Since the start of the month, companies including Restaurant Group (RTN), Asos (ASC) and WH Smith (SMWH) have raised funds by placing new shares with institutional investors equivalent to more than a tenth of their outstanding share capital.
That followed the release of updated guidelines from industry body the Pre-Emption Group, which said investors should temporarily consider supporting equity issuances by companies of up to 20 per cent of their existing share capital, above the 10 per cent limit set out in the group's statement of principles.
The Financial Conduct Authority (FCA) later issued measures aimed at allowing companies to raise capital more quickly, which included encouraging companies making use of the relaxation of rules around pre-emption rights to also take advantage of new rules removing the need for a prospectus and for larger share issuances.
“Speed is of the essence here,” said Marcus Young, a partner at law firm King & Spalding. “Public companies are almost in a better position than their private counterparts because there is this ability to raise capital from existing investors and to do it quite quickly,” he added, pointing to the paralysis within the private mergers and acquisition markets.
Among the swathe of companies raising new funds over the past two weeks, only a small minority have allowed retail investors to participate, with most highlighting the need to minimise transaction cost and completion time in an extraordinary set of circumstances.

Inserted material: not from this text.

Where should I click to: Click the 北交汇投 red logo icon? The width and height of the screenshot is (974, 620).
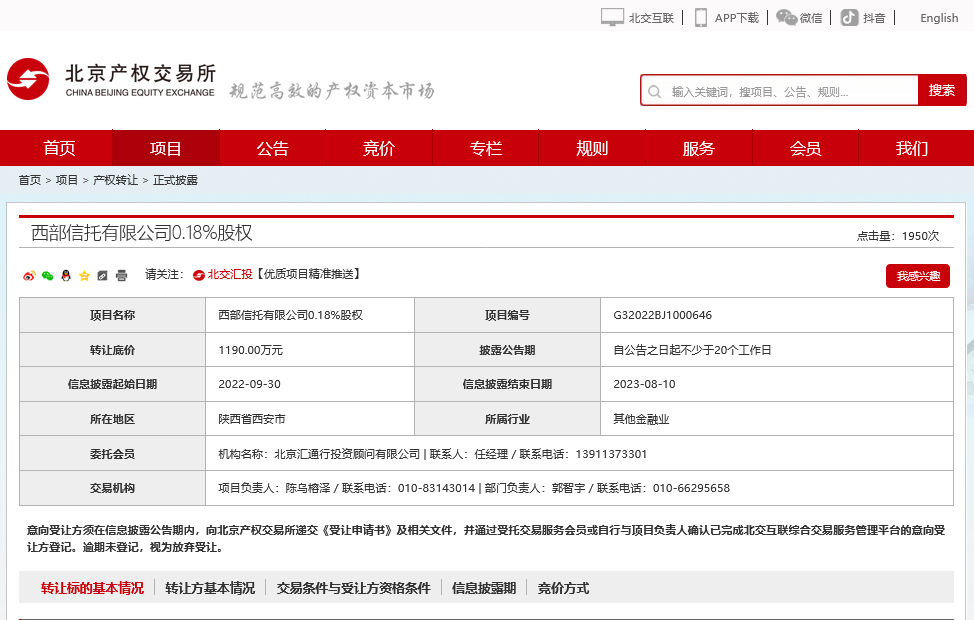pos(199,275)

From a corporate perspective, a non-preemptive placing offered only to institutional investors is expedient for a few reasons. Investor appetite can be gauged prior to the offer price being announced to the market, helping a company avoid the embarrassment of failing to raise the money targeted. While companies can raise funds equivalent of up to 20 per cent of their share capital without issuing a prospectus, fundraising from retail investors on that basis is capped at €8m. What’s more, the shorter time frame associated with a placing compared with a rights issue or open offer means that there is less need to secure underwriting of the transaction – which investment banks may be less willing to do given the market tumult.

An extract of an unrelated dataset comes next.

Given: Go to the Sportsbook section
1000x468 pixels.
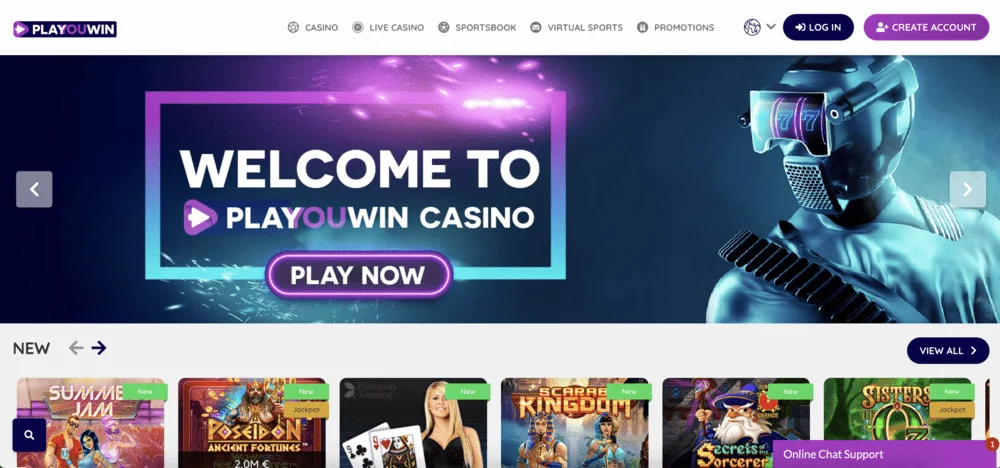Looking at the screenshot, I should [x=477, y=27].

However, excluding retail investors from participating in fundraisings is a “snub”, said Cliff Weight, director of policy and campaigns at shareholder rights group ShareSoc, arguing that companies should not be taking a selective approach to when they require support from retail shareholders.
“This is a way of the big institutions creaming off a profit at the expense of retail investors,” said Mr Weight, highlighting the dilutive impact on retail holdings of placings that have typically been completed at a discount to the issuers’ current market value.
That dilution could be exacerbated for retail shareholders in companies that come to the market at a later date attempting to raise money - possibly having to offer bigger discounts to lure investors that have depleted cash piles.
However, pricing earlier placings attractively is also important to give investors the confidence to keep participating, said James Henderson, director of UK investment trusts and portfolio manager at Janus Henderson Investors, who has participated in several of this month’s corporate placings.
“The skillful financier makes sure that people make quite good returns on them, he said. “What you don’t want at this stage is to finance a placing and then the share price falls considerably afterwards.” However, looking at the fundamental value of a business is more important, said Mr Henderson, who is more supportive of placings that accompany a broader package of measures, for instance efforts to attack the cost base of the business.
Yet some market participants are trying to give retail investors greater scope to get involved in capital-raisings. Platform PrimaryBid enters into agreements with companies, which launch a retail element - up to the regulatory limit - alongside an institutional placing. Once the deal launches, retail investors can take part in the offer either directly online or via brokerages, with PrimaryBid completing the settlement process.
The retail element of the offer is transacted at “the strike price”, said chief operating officer James Deal. That means the shares are priced the same as those in the institutional placing, which helps tackle the issues stemming from a fragmented retail market. “It’s like having another big institution come on,” he said.